Jak ujawnia w rozmowie z Faktem, miała, jak się okazuje słuszne, podejrzenia, że z dala od polskiej dyskusji politycznej, w spokoju i całkowitej anonimowości będzie im łatwiej przejść przez najtrudniejsze etapy żałoby.
Muszę przyznać, że wyjazd i przebywanie daleko od domu bardzo nam pomogły - przyznaje żona zmarłego prezydenta. Byłyśmy anonimowe, same. Dałam córkom bardzo dożo czasu. Nie boję się powrotu do Gdańska. Córki tęsknią za uściskiem taty, łaskotaniem, zapachem, głosem i dla nich ta tęsknota może się nasilić w Gdańsku. Nie jest łatwo. Ale staramy się żyć inaczej. Uczymy się po prostu żyć na nowo. Jesteśmy tu i musimy żyć dalej.
Magdalena Adamowicz przyjęła ofertę Koalicji Obywatelskiej dotyczącą kandydowania do Parlamentu Europejskiego. Dostała drugie miejsce na pomorskiej liście, więc szanse na niepowodzenie są raczej niewielkie. Jak wyjaśnia w wywiadzie, w wyborach startuje z konkretnym programem. Chce kontynuować dzieło męża, który nawoływał do zgody ponad podziałami, a jego ostatnie słowa, tuż przed atakiem nożownika, były apelem o dzielenie się dobrem.

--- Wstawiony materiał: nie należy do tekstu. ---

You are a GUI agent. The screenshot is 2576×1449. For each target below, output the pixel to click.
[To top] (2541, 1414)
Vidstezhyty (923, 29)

Chciałabym, aby śmierć Pawła, bezsensowna i okrutna, nie poszła na marne - tłumaczy wdowa. Wierzę, że Pan Bóg powołał go do siebie, bo chciał nam wszystkim coś bardzo ważnego przekazać. Musimy skończyć z mową nienawiści. Musimy zacząć się szanować. Nie musimy się kochać, ale bądźmy serdeczni dla siebie i życzliwi nie tylko od święta, nie tylko po wielkich tragediach, ale tak normalnie, na co dzień. Najważniejszą zmianą, nad którą zaczęłam już pracować, to budowanie koalicji na rzecz uzupełnienia międzynarodowych konwencji praw człowieka o zapis o wolności od mowy nienawiści. To, co proponuję, jest trudne do przeprowadzenia. Zarówno zmiana prawa jak i działania edukacyjne i uświadamiające wymagają współpracy wielu środowisk, specjalistów, także od internetu. Walcząc z mową nienawiści nie możemy dać komukolwiek narzędzi do ograniczenia wolności słowa, ale niegardzącej innym człowiekiem.
Zdaniem wdowy po zamordowanym prezydencie Gdańska, atak na jej męża, a niedawno także na związanego z przeciwną stroną sceny politycznej byłego prezydenta Siedlec to znak, że trzeba działać szybko.
Atak na byłego prezydenta Siedlec, Wojciecha Kudelskiego pokazuje, że tama nienawiści została przerwana, sama jej nie zatrzymam - ostrzega w wywiadzie. Zło dobrem zwyciężaj - to naprawdę działa.
Po ataku Stefana W. na prezydenta Gdańska, matka nożownika błagała, by nie stosować wobec niej i reszty rodziny odpowiedzialności zbiorowej.
Magdalena Adamowicz zapewnia, że doskonale to rozumie.
Bardzo szkoda mi mamy tego człowieka - wyznaje. Każda matka kocha swoje dziecko, bez względu na to, co zrobi i jakie jest. _**Ja nie mam do niej żalu.**_ Trudno ją winić za działania dorosłego syna. Moja teściowa modli się za nią i za człowieka, który zabił Pawła. Ja staram się móc to zrobić.